By ClientWise | July 19, 2010

In 1968, James David Power III struck out on his own to form J.D. Power & Associates. It was an unusual career move for the time. At 36 years old, with a mortgage and three kids, Dave Power had a secure job as director of corporate planning at McCullough Corp., makers of chainsaws and Weed-Eater.

Nonetheless, Power had an ongoing passion for market research, and decided to form his own market research firm. (In the early years, Power and his wife Julie tabulated the results of their customer surveys around their kitchen table.)

J.D. Power & Associates
began as a publisher of independent customer surveys that focused on the automobile industry. Power’s big break happened in 1971, when his customer research uncovered a flaw in Mazda’s rotary engine. Writing his first-ever press release on a yellow pad of paper, Power detailed unreported problems by Mazda car-buyers. 24 hours later, the press release hit the front page of the Wall Street Journal…and (as they say) the rest is history.

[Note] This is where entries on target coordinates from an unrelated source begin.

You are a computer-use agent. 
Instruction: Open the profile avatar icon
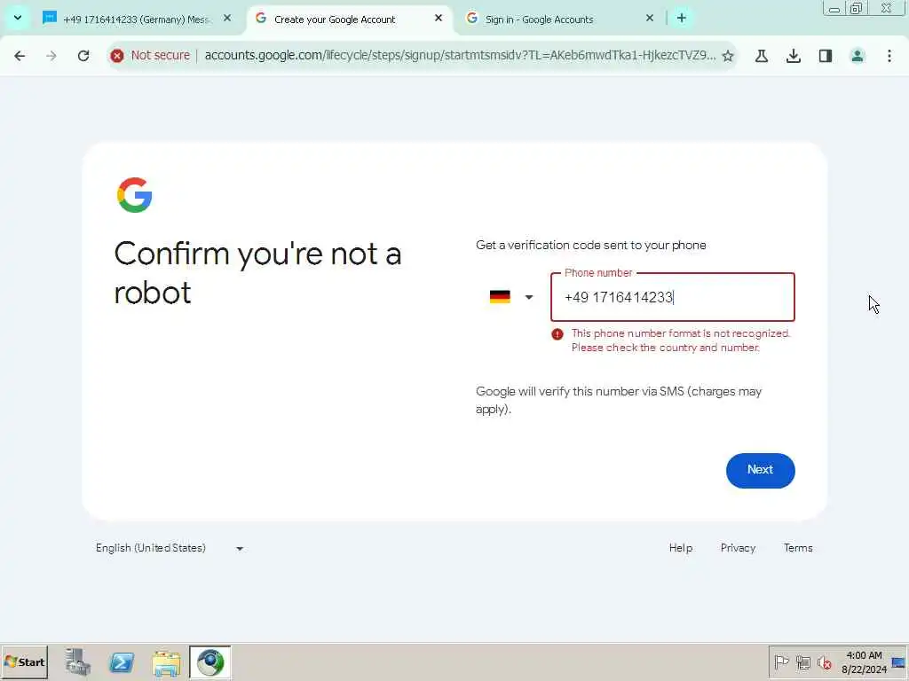[x=858, y=56]
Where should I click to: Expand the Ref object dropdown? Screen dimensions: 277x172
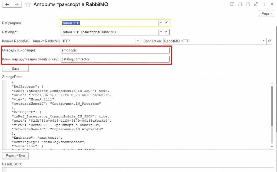(x=161, y=32)
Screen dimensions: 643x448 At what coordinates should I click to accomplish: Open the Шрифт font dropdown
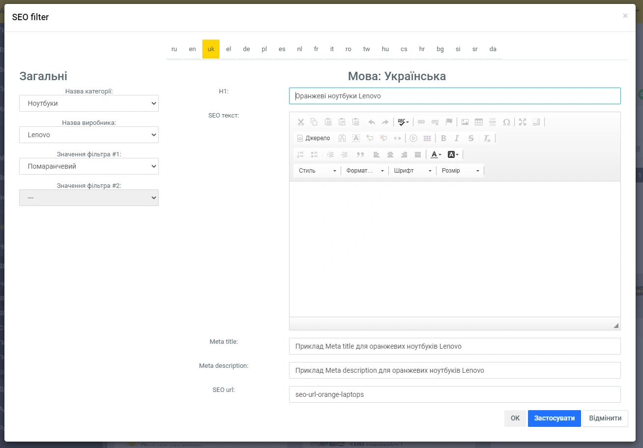tap(412, 171)
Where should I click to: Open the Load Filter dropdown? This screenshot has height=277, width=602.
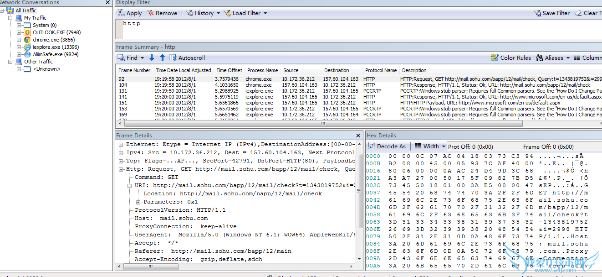point(245,13)
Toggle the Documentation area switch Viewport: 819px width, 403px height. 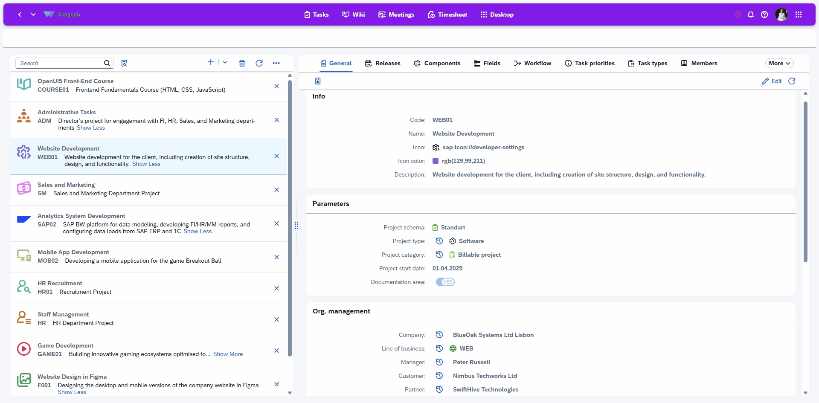445,282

By 2005, J.D. Power & Associates had grown to 700+ employees with annual sales of $150 million. Dave Power had earned the reputation as the auto industry’s “Mr. Quality.” During that year, Power decided that the time was right to step aside, and sold his company to McGraw Hill. Terms were undisclosed.

For the past 8 years, J.D. Power & Associates have branched out to the financial services industry and have provided ratings for full-service investment firms. In the latest survey, “2010 U.S. Full Service Investor Satisfaction Study” released on July 19, 2010, three firms distinguished themselves with superior ratings: Edward Jones, RBC Wealth Management, and LPL Financial. Edward Jones had the highest investor satisfaction, averaging 769 on a 1,000 point scale.

The study also finds that advisors who perform certain practices see a positive impact upon client satisfaction and the overall investment experience. These activities include:

  • Fostering engaged client/advisor relationships that involve the development of an investment strategy,
  • Periodic review of investment objectives,
  • Regular communication around, and reasons that explain, investment performance,
  • A clear explanation of fees and commissions.

The study also finds that investor satisfaction has a substantial impact upon several other important criteria: share of wallet, more new client introductions, and higher levels of loyalty and retention.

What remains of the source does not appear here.